Campano también aclara que la responsabilidad sobre lo que transporten las maletas siempre será del pasajero. “Somos como un taxista; ellos tampoco tienen ninguna responsabilidad sobre el equipaje de sus clientes aunque los transporten al aeropuerto”. Según el directivo, “con el procedimiento de Bob.io lo que estamos es asegurándonos de que una vez el pasajero nos da el equipaje ya nadie puede meter ni sacar nada de las maletas. Y para ello utilizamos un mecanismo de seguridad inviolable de protección del equipaje que hemos desarrollado y que el regulador y el gestor aeroportuario ha validado”.

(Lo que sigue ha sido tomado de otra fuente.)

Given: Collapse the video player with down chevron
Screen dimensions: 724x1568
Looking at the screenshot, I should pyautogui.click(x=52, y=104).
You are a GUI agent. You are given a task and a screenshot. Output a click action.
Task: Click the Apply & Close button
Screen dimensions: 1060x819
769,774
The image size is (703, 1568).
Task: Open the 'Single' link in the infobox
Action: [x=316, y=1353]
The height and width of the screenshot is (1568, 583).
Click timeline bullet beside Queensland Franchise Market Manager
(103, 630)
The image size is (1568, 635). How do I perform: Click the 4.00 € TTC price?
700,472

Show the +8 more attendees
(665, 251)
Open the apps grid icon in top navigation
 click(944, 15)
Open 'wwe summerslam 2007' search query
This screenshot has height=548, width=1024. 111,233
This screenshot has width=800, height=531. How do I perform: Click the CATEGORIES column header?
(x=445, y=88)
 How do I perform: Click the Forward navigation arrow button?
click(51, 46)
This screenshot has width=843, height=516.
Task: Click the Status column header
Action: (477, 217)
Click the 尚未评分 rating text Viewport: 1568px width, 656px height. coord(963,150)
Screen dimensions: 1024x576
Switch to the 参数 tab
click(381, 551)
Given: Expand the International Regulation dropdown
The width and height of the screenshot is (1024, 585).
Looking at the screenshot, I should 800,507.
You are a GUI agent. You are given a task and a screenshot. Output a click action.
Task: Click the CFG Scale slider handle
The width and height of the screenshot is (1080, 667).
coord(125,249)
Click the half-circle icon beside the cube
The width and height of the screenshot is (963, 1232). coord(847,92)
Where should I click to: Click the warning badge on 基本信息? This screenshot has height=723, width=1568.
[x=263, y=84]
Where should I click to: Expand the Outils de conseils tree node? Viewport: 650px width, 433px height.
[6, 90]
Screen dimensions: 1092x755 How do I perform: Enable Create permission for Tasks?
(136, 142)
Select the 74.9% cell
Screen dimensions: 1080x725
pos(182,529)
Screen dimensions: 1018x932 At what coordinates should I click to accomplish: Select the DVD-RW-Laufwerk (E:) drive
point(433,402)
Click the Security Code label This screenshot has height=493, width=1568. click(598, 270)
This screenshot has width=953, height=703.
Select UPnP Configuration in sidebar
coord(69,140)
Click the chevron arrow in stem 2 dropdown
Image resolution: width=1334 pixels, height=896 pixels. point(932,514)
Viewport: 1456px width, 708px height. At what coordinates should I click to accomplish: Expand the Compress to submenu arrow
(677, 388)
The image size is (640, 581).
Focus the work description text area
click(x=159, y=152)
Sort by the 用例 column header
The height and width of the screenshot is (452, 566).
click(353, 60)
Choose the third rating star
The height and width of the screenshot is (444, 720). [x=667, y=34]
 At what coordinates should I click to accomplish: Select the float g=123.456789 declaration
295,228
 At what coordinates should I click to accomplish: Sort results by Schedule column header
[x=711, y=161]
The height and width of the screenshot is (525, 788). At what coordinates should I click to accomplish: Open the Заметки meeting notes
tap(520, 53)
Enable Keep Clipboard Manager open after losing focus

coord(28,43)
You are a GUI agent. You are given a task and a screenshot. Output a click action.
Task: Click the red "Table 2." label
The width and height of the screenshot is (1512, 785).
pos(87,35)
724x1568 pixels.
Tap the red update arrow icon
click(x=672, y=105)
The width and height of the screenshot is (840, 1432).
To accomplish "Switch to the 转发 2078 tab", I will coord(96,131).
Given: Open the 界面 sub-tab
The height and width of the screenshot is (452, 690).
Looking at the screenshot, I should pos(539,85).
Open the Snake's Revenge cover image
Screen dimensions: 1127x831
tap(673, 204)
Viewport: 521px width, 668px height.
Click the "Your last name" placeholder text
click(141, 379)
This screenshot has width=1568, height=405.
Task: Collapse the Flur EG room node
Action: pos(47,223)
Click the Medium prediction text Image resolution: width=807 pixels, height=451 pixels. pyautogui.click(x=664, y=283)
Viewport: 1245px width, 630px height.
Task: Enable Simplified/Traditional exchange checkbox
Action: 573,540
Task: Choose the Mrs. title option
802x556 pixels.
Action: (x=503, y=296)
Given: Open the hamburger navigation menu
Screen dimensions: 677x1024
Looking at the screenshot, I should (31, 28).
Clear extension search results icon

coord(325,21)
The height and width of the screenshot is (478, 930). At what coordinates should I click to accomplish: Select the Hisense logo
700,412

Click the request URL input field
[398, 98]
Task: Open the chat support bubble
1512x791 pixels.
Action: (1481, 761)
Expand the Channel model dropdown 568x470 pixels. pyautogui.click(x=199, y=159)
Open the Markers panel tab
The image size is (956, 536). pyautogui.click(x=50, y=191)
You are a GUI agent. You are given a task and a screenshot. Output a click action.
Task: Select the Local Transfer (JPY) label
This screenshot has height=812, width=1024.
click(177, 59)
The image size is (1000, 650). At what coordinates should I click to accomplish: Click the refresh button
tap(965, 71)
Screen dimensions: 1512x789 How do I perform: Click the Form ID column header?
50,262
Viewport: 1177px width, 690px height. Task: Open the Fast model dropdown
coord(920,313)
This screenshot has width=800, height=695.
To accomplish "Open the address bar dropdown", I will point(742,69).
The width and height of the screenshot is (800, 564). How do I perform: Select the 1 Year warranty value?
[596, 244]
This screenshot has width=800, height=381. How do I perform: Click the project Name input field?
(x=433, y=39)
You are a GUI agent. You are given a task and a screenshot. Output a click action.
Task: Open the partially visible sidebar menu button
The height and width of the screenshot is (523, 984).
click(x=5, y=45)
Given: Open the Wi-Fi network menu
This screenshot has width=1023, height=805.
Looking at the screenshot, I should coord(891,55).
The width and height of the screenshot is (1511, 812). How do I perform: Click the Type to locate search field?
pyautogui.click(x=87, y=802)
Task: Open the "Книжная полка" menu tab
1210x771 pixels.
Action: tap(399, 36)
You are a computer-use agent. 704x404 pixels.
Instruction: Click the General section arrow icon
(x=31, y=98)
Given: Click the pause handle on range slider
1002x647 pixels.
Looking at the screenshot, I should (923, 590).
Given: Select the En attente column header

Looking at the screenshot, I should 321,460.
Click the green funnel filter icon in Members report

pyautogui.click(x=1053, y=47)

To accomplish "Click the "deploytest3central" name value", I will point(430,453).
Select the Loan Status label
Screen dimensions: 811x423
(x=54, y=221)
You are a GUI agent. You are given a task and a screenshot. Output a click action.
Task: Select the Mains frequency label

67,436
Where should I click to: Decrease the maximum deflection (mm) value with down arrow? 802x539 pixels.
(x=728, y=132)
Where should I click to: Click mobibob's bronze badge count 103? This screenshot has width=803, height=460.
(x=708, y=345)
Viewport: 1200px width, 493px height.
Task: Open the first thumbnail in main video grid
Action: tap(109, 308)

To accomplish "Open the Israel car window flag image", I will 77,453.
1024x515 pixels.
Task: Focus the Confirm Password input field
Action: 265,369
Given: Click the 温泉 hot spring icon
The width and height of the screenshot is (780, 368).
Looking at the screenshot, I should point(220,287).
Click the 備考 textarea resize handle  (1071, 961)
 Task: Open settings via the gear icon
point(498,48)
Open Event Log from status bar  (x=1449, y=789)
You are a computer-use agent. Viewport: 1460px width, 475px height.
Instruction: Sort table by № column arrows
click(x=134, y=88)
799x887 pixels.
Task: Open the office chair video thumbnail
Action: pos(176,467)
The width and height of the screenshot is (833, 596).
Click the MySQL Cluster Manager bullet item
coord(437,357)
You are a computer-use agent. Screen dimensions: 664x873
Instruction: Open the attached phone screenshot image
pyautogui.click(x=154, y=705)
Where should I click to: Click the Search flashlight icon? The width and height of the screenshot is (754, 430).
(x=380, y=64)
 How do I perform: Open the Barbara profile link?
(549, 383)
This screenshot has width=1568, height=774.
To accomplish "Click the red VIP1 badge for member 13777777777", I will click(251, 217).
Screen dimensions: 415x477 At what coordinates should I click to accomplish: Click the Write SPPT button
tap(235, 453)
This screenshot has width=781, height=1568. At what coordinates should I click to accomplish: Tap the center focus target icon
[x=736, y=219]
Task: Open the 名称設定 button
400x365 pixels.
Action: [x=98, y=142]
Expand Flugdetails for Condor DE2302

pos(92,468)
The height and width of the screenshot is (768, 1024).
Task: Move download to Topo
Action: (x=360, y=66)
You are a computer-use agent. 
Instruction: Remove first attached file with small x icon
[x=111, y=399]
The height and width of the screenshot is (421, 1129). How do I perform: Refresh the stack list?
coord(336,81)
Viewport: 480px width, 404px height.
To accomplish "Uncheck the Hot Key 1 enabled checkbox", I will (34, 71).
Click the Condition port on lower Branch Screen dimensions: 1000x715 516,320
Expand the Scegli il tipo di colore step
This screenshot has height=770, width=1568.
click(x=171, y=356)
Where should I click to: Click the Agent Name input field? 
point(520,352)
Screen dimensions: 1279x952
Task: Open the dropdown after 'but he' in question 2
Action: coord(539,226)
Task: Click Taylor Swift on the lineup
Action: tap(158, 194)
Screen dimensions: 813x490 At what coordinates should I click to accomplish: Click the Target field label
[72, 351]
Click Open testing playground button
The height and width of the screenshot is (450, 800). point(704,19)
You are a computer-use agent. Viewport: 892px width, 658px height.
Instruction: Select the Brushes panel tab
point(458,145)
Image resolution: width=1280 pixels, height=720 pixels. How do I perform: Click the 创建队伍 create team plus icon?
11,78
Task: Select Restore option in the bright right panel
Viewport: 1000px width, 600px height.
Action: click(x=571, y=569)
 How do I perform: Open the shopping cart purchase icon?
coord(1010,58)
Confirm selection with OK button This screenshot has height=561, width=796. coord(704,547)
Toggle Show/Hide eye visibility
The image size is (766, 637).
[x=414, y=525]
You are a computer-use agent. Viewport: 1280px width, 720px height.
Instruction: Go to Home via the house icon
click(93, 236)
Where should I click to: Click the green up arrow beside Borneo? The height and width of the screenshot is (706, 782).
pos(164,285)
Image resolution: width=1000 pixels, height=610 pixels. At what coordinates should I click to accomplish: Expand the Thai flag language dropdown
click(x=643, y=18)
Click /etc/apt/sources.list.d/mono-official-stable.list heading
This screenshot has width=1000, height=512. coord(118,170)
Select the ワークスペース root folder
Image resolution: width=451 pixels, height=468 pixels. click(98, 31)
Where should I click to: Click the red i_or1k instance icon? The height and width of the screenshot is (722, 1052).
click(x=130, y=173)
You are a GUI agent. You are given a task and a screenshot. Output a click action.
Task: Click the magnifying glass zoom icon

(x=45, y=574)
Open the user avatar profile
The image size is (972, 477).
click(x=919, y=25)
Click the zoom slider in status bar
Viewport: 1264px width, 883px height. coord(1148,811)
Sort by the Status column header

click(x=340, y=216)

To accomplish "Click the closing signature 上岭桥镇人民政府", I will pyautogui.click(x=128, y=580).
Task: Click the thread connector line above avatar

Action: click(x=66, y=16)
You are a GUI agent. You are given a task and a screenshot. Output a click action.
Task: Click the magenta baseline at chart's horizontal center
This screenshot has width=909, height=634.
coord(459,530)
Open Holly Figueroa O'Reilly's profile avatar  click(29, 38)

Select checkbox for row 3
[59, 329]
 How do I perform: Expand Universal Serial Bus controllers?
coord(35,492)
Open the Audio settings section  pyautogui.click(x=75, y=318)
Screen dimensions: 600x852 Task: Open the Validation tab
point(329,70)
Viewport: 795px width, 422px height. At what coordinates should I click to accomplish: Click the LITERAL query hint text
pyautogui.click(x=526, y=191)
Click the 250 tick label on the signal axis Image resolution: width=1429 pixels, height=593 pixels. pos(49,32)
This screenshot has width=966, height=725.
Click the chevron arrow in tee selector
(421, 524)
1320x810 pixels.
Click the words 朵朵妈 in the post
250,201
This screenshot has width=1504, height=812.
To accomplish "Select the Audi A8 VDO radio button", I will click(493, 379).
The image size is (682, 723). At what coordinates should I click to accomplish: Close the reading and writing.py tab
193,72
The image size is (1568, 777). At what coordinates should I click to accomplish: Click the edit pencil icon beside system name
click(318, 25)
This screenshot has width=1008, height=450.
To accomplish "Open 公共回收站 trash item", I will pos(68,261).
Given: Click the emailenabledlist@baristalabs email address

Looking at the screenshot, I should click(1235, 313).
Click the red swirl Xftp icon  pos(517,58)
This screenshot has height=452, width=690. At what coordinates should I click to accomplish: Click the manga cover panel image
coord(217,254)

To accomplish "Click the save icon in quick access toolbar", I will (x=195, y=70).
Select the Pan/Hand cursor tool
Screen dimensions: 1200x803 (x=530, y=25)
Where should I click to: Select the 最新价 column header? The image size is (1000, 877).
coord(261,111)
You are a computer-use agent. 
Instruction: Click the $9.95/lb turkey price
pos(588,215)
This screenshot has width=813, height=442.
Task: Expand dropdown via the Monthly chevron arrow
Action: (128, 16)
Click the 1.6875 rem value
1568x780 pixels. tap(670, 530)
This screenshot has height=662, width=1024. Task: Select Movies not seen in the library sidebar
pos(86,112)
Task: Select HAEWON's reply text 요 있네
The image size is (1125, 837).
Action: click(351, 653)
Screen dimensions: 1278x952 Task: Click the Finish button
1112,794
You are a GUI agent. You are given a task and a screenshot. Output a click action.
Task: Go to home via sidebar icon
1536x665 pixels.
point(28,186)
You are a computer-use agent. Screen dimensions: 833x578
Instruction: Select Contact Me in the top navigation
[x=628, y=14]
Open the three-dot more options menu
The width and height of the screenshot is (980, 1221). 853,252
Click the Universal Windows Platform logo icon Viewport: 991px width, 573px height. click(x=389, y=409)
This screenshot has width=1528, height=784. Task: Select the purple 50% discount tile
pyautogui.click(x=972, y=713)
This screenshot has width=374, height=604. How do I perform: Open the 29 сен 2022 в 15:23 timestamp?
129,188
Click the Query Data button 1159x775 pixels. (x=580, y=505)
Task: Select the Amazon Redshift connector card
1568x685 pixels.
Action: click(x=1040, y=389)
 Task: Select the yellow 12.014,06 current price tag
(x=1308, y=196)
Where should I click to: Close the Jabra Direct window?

Preguntado sobre si los servicios de Bob.io (incluido el previsto de puerta a puerta) no podrían generar problemas de tráfico en las ciudades como empieza a ocurrir con el ecommerce con la entrega de la última milla, Campano explica que lo que han observado es que muchos de sus clientes, al no tener que transportar ya el equipaje, van al aeropuerto en transporte público (metro, tren o autobús). “Además, el transporte en el comercio electrónico tiene una diferencia importante con nuestro servicio. El mundo del ecommerce conecta muchos puntos con muchos puntos (pensando en un Amazon, por ejemplo), y nosotros conectamos muchos puntos con un hub (el aeropuerto), lo que permite la optimización de pedidos”.

El directivo cuenta que 9,8 de cada 10 pasajeros que han utilizado el servicio de la compañía dicen que lo utilizarán de nuevo en su siguiente viaje. Igualmente afirma que Bob.io ha alcanzado una cuota de mercado del 70% del total de pasajeros en los aeropuertos de Madrid y Barcelona, gracias a los acuerdos comerciales alcanzados con las aerolíneas asociadas citadas. Campano precisa que, gracias a la plataforma tecnológica de la compañía, su servicio no solo lo ofrecen aerolíneas; también está disponible en su web, en agencias de viaje online, hoteles y compañías de alquiler de apartamentos vacacionales.